◆ PROVIDED INFORMATION ◆
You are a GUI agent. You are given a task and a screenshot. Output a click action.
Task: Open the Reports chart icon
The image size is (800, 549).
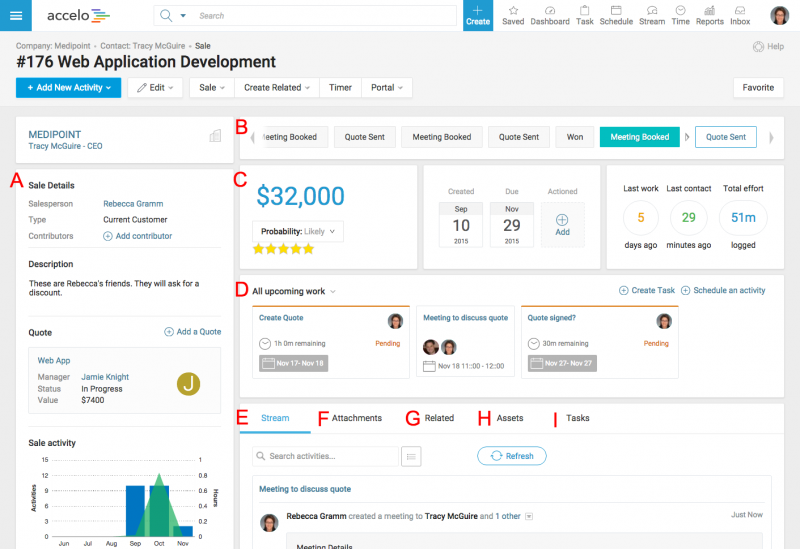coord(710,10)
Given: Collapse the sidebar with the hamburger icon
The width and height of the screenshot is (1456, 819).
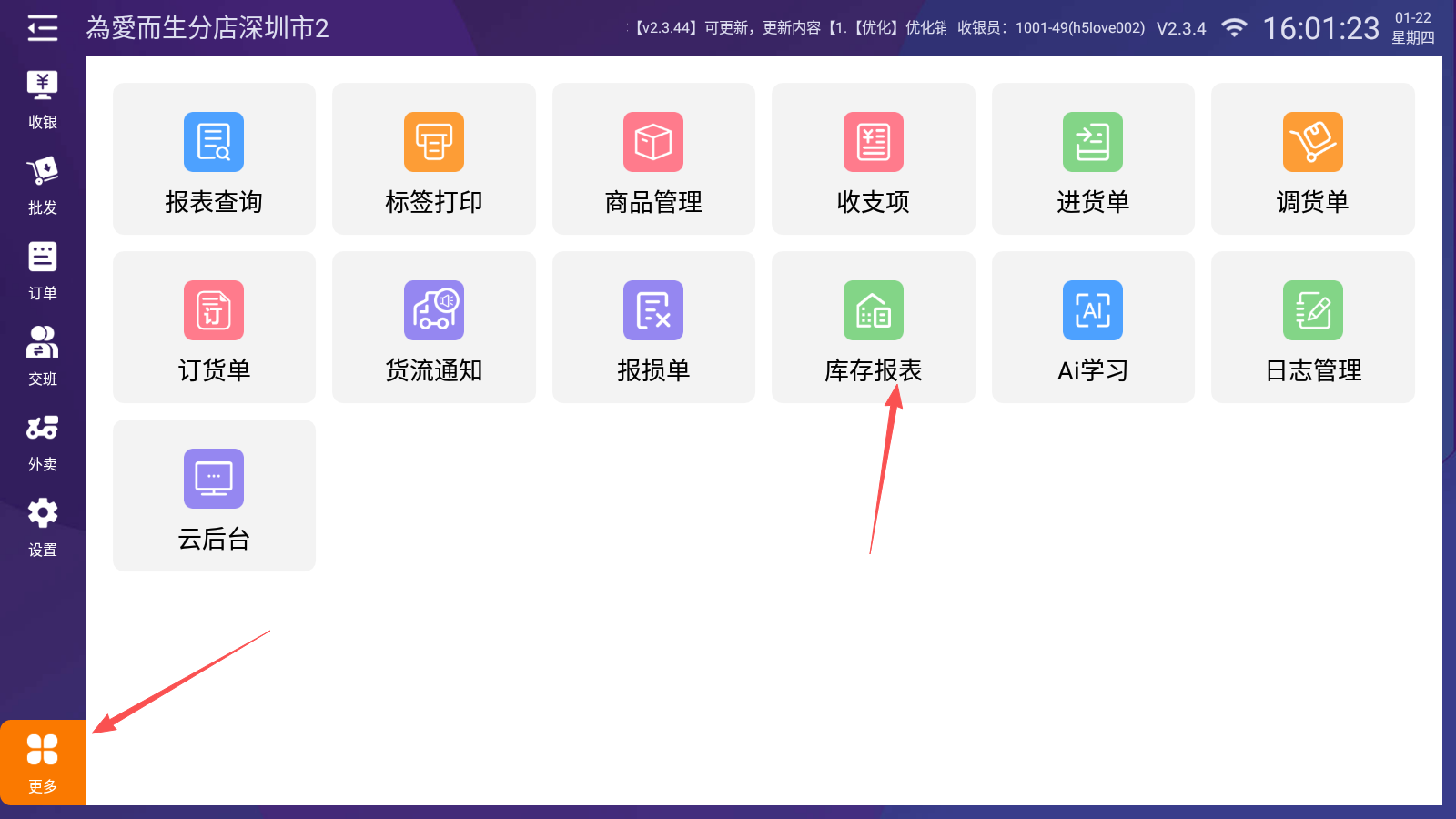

◆ TASK DETAILS ◆
Reply with one number, the count of lines in the records that include the word "screenshot".

◆ EXERCISE OUTPUT ◆
2